Evlendikten bir kaç hafta sonra orduya çağrıldı ve 2. Dünya Savaşı'na katıldı.
O askerken genç gelin kendi anne ve babasıyla kaldı ve eğlencelere katılıp dans etmekten de hiç geri kalmadı.
Askerden dönüşte kocası başka bir kentte iş bulabildi. Gelin ailesiyle kalmaya devam etti.
Hamileydi.
Adam bir ev almaya çalışıyordu.

Ve rüyalarını süsleyen evi aldılar.
Adam karısını anne - baba evinden alıp yeni evlerine götürmek için otomobiliyle yola çıktığında keyifliydi. Nihayet kendi evlerine taşınabileceklerdi.
Ama kötü yazgı...
Hızlı ve pervasız araba kullandığı bilinen kocası, yolda gelirken kaza geçirmiş ve ölmüştü. Genç kadının bütün hayalleri yıkılmıştı.
Bir kaç ay sonra ölen kocasının adını verdiği bir oğlu oldu.
Yetim olarak doğmuştu ve daha bebekken annesi onu anneannesi ve dedesi ile bırakıp, evlenince yarım bıraktığı hemşire okulunu bitirmeye başka bir kente gitti.
Anneannelerin evinde hayat zordu.
Anneannenin seksi tavırları da tıpkı annesi gibiydi.
Ayrıca, sık sık çığlık çığlığa bağırıp küfürler ettiği, eşyaları kırıp döktüğü öfke krizleri tutardı.
Dedesi ise alkole sığınarak tüm bunlara katlanan sessiz bir adamdı.

Anne, okulu bitirip döndü. Gösterişçi ve kadın avcısı kişiliği ile ilk kocasına benzeyen bir adamla evlendi. Adam içki içiyor, kumar oynuyor ve sarhoşken karısına ve üvey oğluna terör yaşatıyordu.
Aile kısa bir süre sonra genelevleri, kumarhaneleri, rüşvet yiyen yozlaşmış politikacıları ve gangasterleriyle ünlü bir kasabaya taşındı. Kasabanın havası evdeki problemlere gaz verdi. Anne artık sadece eğlencelere gidip içki içmekle kalmıyor, kumar da oynuyordu.
Üvey baba ise, onu sadakatsizlikle suçluyor böylece her gece çığlık çığlığa kavgalar ediliyordu.
Çocuk daha 10 yaşında ailesinin adını korumak için dışarda mutlu bir yüz takınmayı öğrenmişti.
Uslu bir çocuk ve iyi bir öğrenciydi. Herşeyden sorumlu olduğu duygusunu yaşıyordu.
Başarıya tutkuluydu. Başarısızlık ise dünyanın sonu gibiydi. Mükemmelliyetçiydi.

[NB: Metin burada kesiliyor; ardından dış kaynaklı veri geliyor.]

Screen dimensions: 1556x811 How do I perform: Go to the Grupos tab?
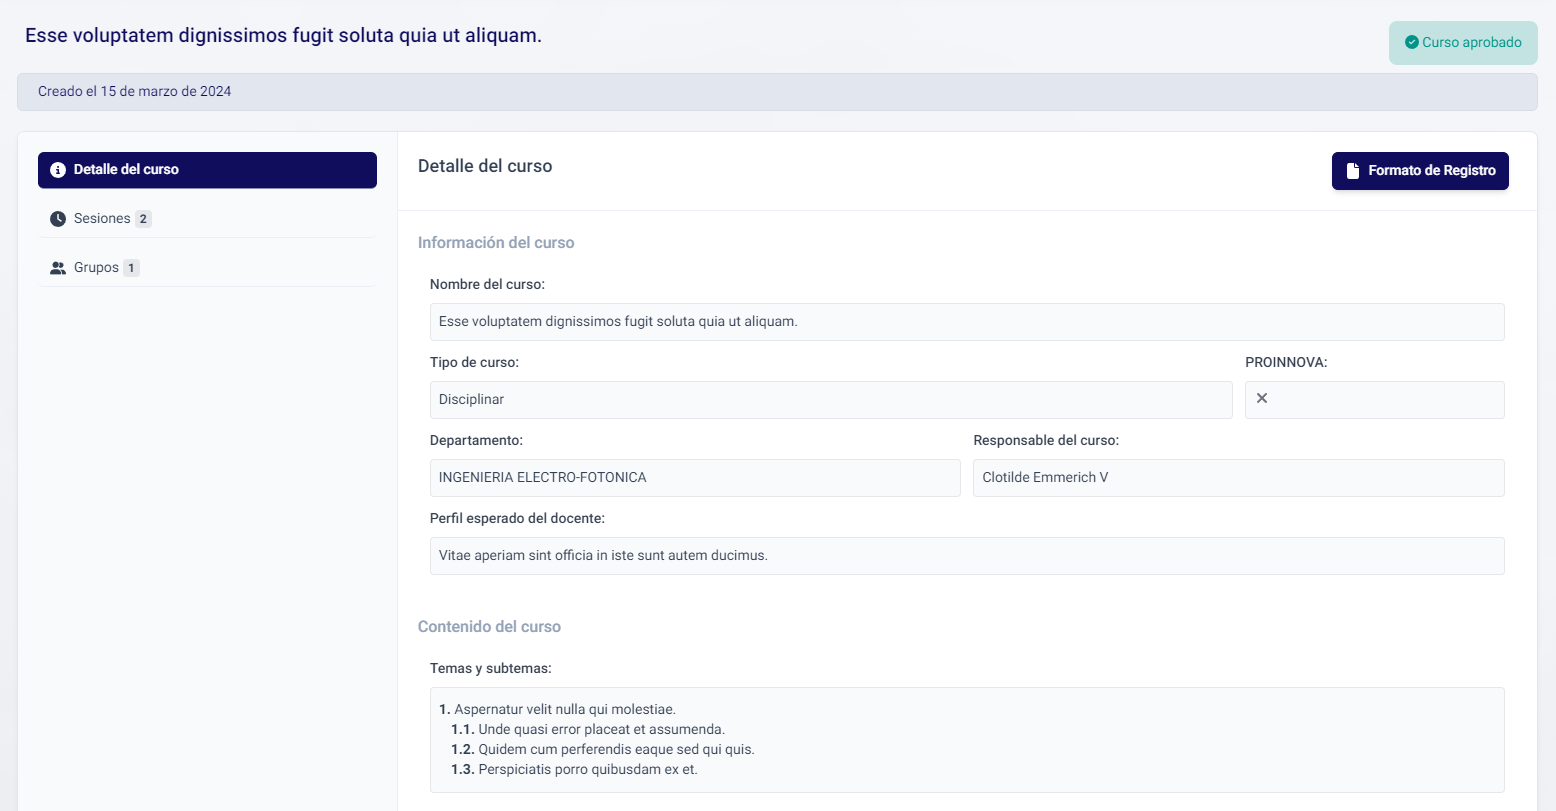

9 yaşındayken doğan küçük kardeşi için bir baba figürüydü. 14 yaşına geldiğinde üvey babası annesini dövmeye başlamıştı. 16 yaşında iken bir keresinde sarhoş adam annesine makasla saldırmıştı. Delikanlı annesini üvey babanın elinden kurtarıp ona "Eğer onları istiyorsan, önce beni geçmelisin" dedi.
Adam makası bırakıp delikanlıyı dövmek için kemerini çıkarırken, o annesini ve kardeşini oturma odasına çekip kapıyı adamın suratına kapattı.
Kısa süre sonra adam ölümcül bir hastalığa yakalandı. Artık zavallı bir figürden başka birşey değildi. Beş yıl sonraki ölümüne kadar karısı hep yanındaydı.
Gencin hiçbir arkadaşı ya da öğretmeni evde tüm bunların olup bittiğinden şüphe bile etmiyordu. Programının izin verdiği kadar çok aktiviteye katılan sosyal ve başarılı öğrenciydi.
İyi saksafon çalıyordu.
Liseden ilk 10 arasından mezun oldu ve üniversite okumaya başka bir şehre gitti.
Okul harcı ve yeme - içme masraflarını karşılamak için yarım gün çalışıyordu.
Oxford'dan döndüğünde, Yale Hukuk Okulu'na gitti. Orada gelecekteki eşi Hillary Rodham'la tanıştı.
32 yaşında Arkansas'a, ABD'nin en genç valisi oldu.
1992'de, bu yaşam öyküsünün kahramanı Bill Clinton ABD başkanı seçilmişti.

.........

Kaynakça:
1. Jerome D. Levine, "The Clinton Syndrome"
2. Roger Clinton, "Growing Up Clinton"
3. Meredith L. Oakley, "On the Make, The Rise of Bill Clinton" Elaine Landau, "Bill Clinton and His Presidency" cmy...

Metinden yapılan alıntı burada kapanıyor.